The difference, then, is that a Pro-Am car must extract the maximum from the Pro; in Am Cup, there is more balance. Three drivers with varying levels of experience and ability must all be comfortable and, while outright speed certainly helps, it is not as important as finding a setup that allows for consistency and reliability. It is very much the ethos of endurance racing.

Clearly the Barwell squad has found the sweet spot in this regard, though the guys behind the steering wheel must also operate at a very high level. Last year, Amstutz and Machitski spearheaded the line-up with tremendous success. So, what makes them top-level Am drivers?

"First of all, they have good natural ability," says Chris. "They also get on very well; they're kind of a double act and they motivate each other, because they're trying to out-do each other in each session. 

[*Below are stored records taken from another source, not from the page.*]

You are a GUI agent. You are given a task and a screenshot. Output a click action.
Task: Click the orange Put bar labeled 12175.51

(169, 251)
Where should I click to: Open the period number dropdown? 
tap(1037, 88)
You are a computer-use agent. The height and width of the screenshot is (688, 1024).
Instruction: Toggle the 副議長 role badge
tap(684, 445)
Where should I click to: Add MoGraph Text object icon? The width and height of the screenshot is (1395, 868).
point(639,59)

"They've both been racing for a while and have the experience behind them, but they also have the hunger for success," Chris continues. "They don't want to do this just to make up the numbers. They know they can't fight a Pro car, but they want to be successful in the Am class and they're up for the challenge of doing that.”

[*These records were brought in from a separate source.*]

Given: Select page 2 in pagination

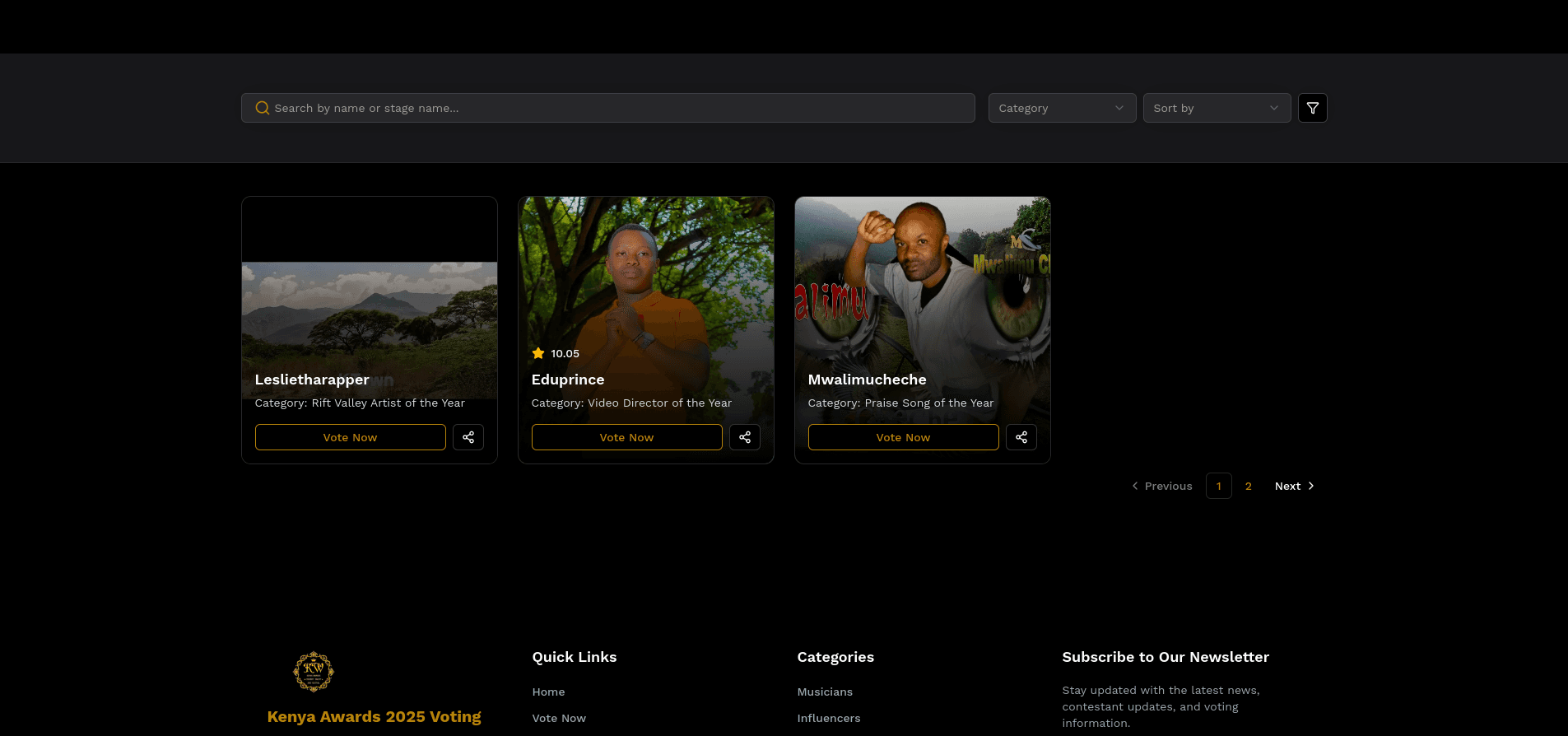Looking at the screenshot, I should point(1249,486).
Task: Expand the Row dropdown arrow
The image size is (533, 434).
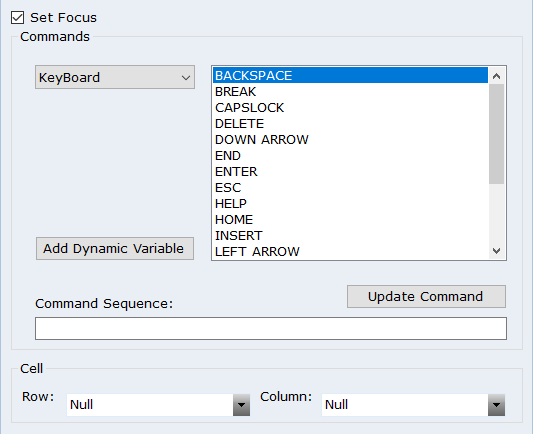Action: 241,405
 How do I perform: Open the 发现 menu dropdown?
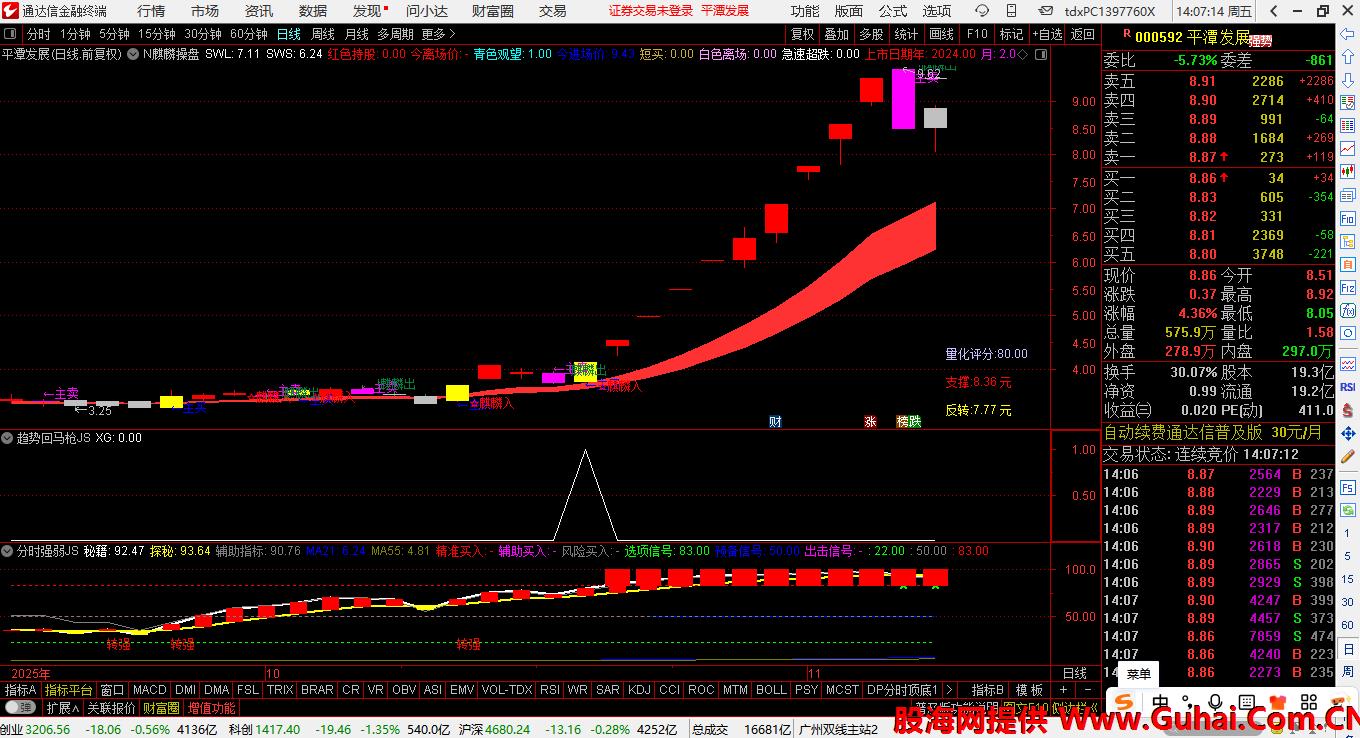pos(370,11)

This year the team has added Miguel Ramos – a driver who Chris describes as "equally strong and experienced" to the Amstutz-Machitski double act. It is a formidable line-up that will travel to Silverstone as the natural favourite for victory. 

Top-tier ambitions?

Having taken the Am Cup title, as well as race wins in Silver Cup and Pro-Am, Barwell has proven its strength at multiple levels of the Blancpain GT Series. This leads to an obvious question: could we eventually see the team take a shot at the top class?

"It's something we've always got an eye on," says Chris. "But, to be perfectly honest, there's not much difference between Silver and Pro this year. Monza made that clear: we qualified fifth overall [with the #78 Lamborghini] but were still only second in Silver Cup! Effectively, it's a junior Pro class.

"From Barwell's point of view, in anything we do we want to be competitive. We wouldn't do Pro for the sake of it; we'd need a good enough package to fight for wins.”

It is an interesting prospect for the long-term, though Chris and the team are currently more focussed on the immediate task of delivering a strong result at Silverstone.  

"It's our home race and we're hungry to win again for sure. The target is to win every race, but we all know that doesn't tend to happen. The competition is strong, so it's just about trying to get the best result possible each time. If we can keep being on the podium, that's what wins championships."

There's little doubt that the #77 Barwell Lamborghini crew will be part of the battle for class honours this weekend. Should they leave Silverstone with another race win, it will further enhance the team’s reputation as the Am Cup’s dominant force.